[Information given Boundary: Start]

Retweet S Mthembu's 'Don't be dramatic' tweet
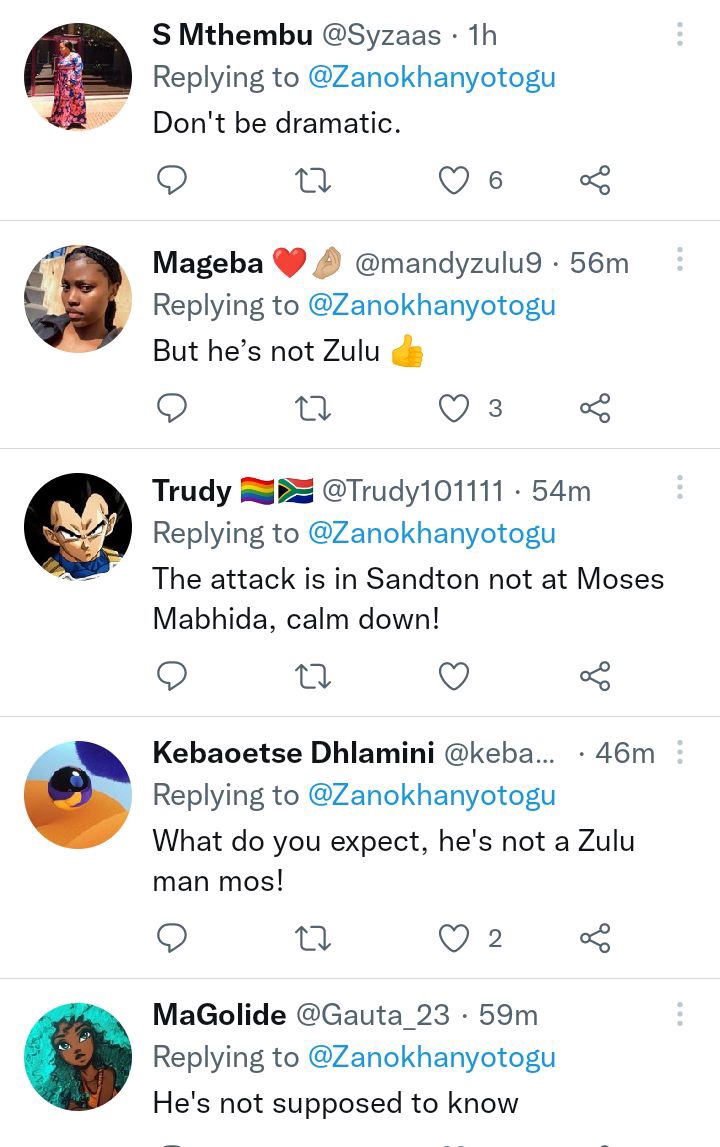Image resolution: width=720 pixels, height=1147 pixels. click(314, 180)
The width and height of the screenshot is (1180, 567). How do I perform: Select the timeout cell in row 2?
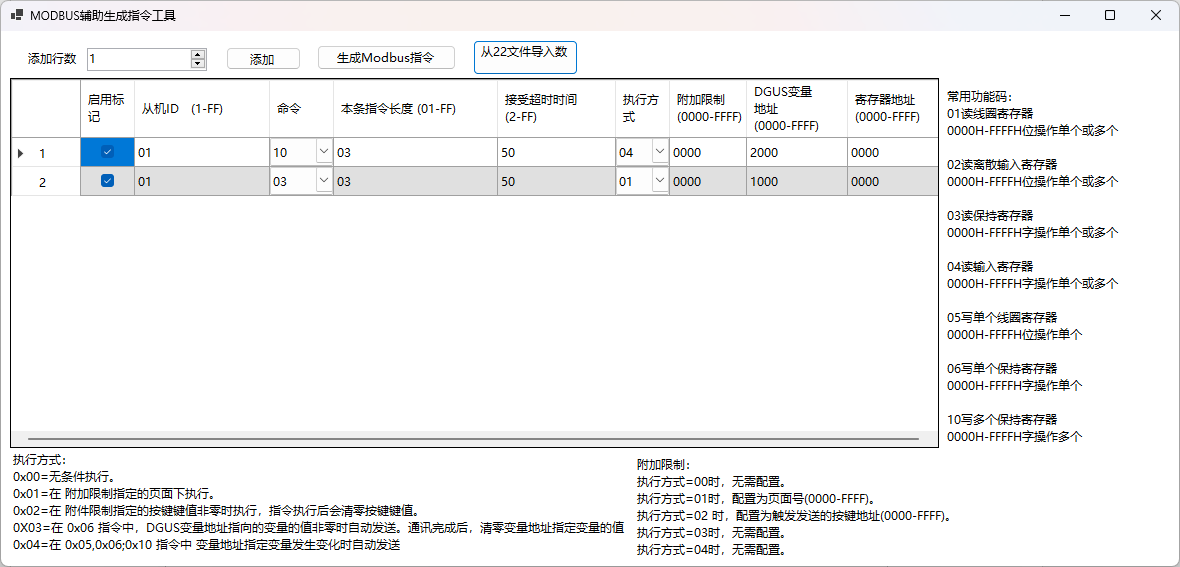556,182

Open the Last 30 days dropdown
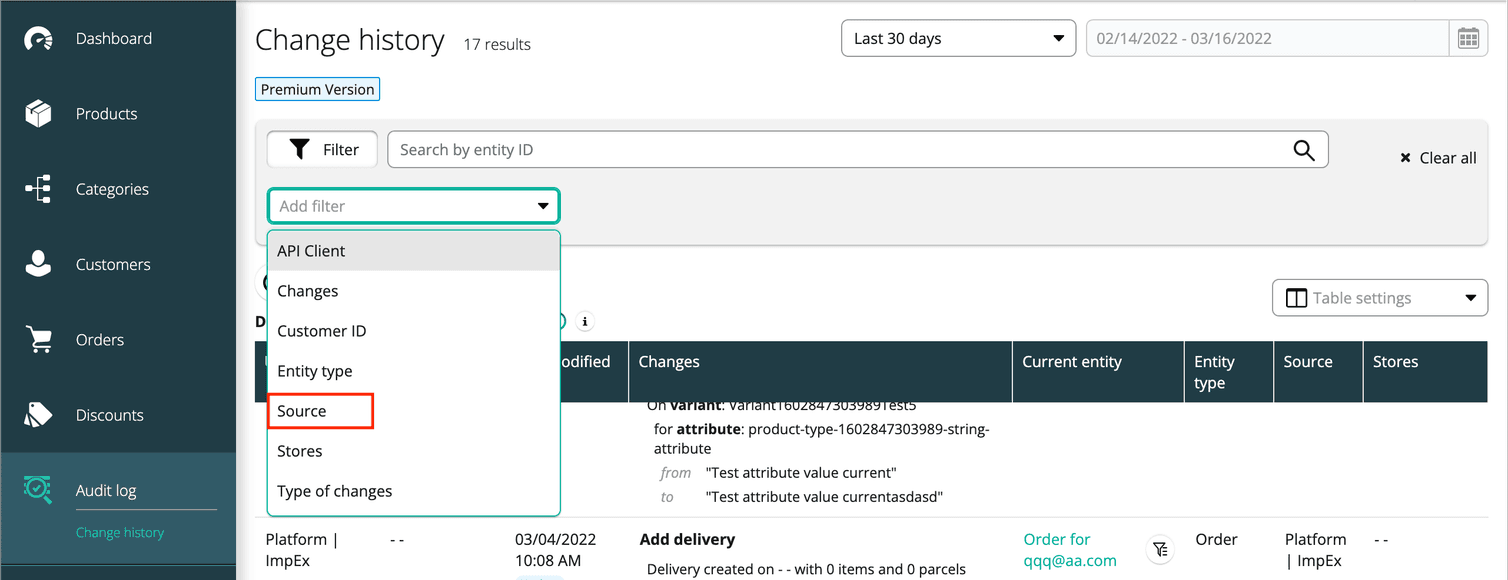[x=957, y=38]
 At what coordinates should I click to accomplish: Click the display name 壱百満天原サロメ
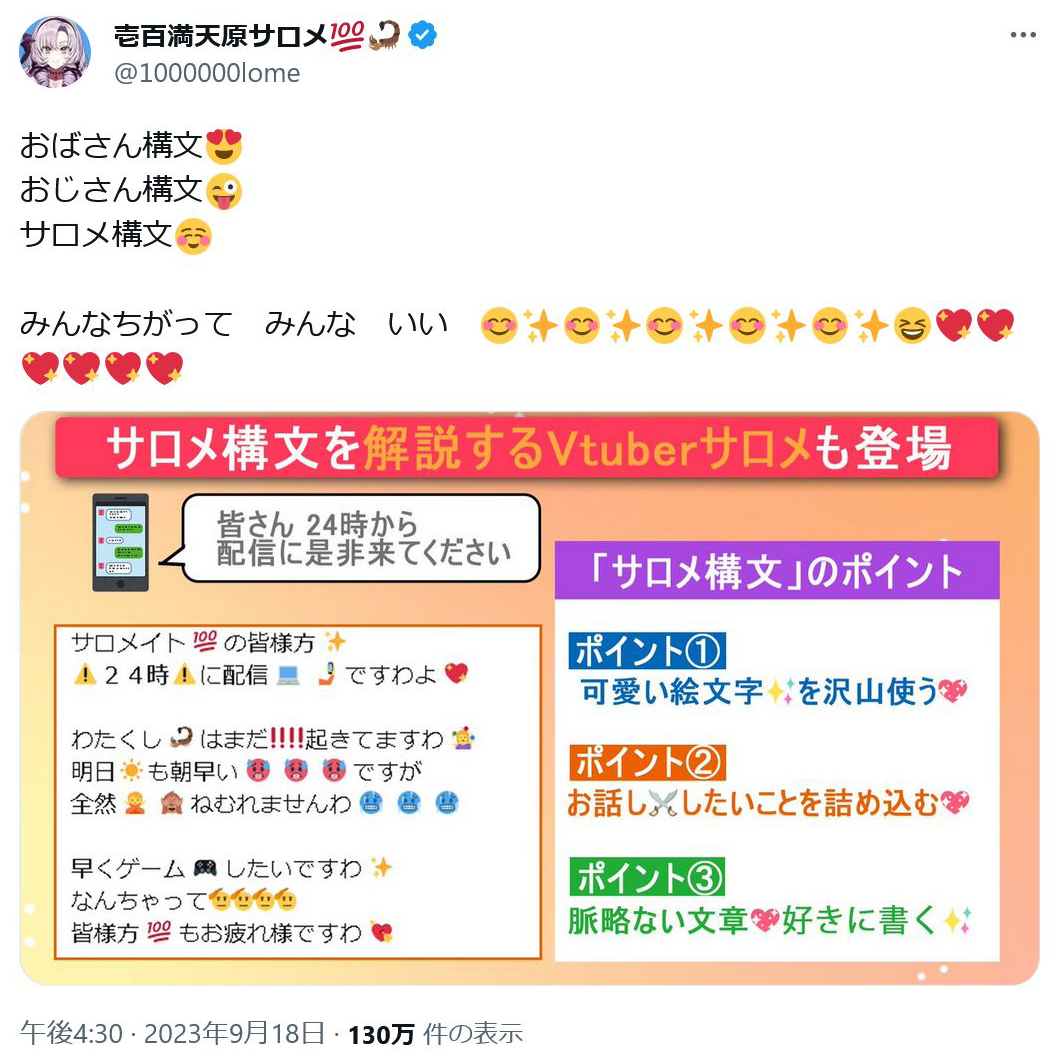coord(221,35)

[Information given Boundary: End]

> **Aim of the task**
Excluding the pictures, restate the records above word for word.

> **Exercise answer**
Retweet S Mthembu's 'Don't be dramatic' tweet
Image resolution: width=720 pixels, height=1147 pixels. click(314, 180)
The width and height of the screenshot is (1180, 567). How do I perform: Select the timeout cell in row 2?
556,182

Open the Last 30 days dropdown
[x=957, y=38]
 At what coordinates should I click to accomplish: Click the display name 壱百満天原サロメ
coord(221,35)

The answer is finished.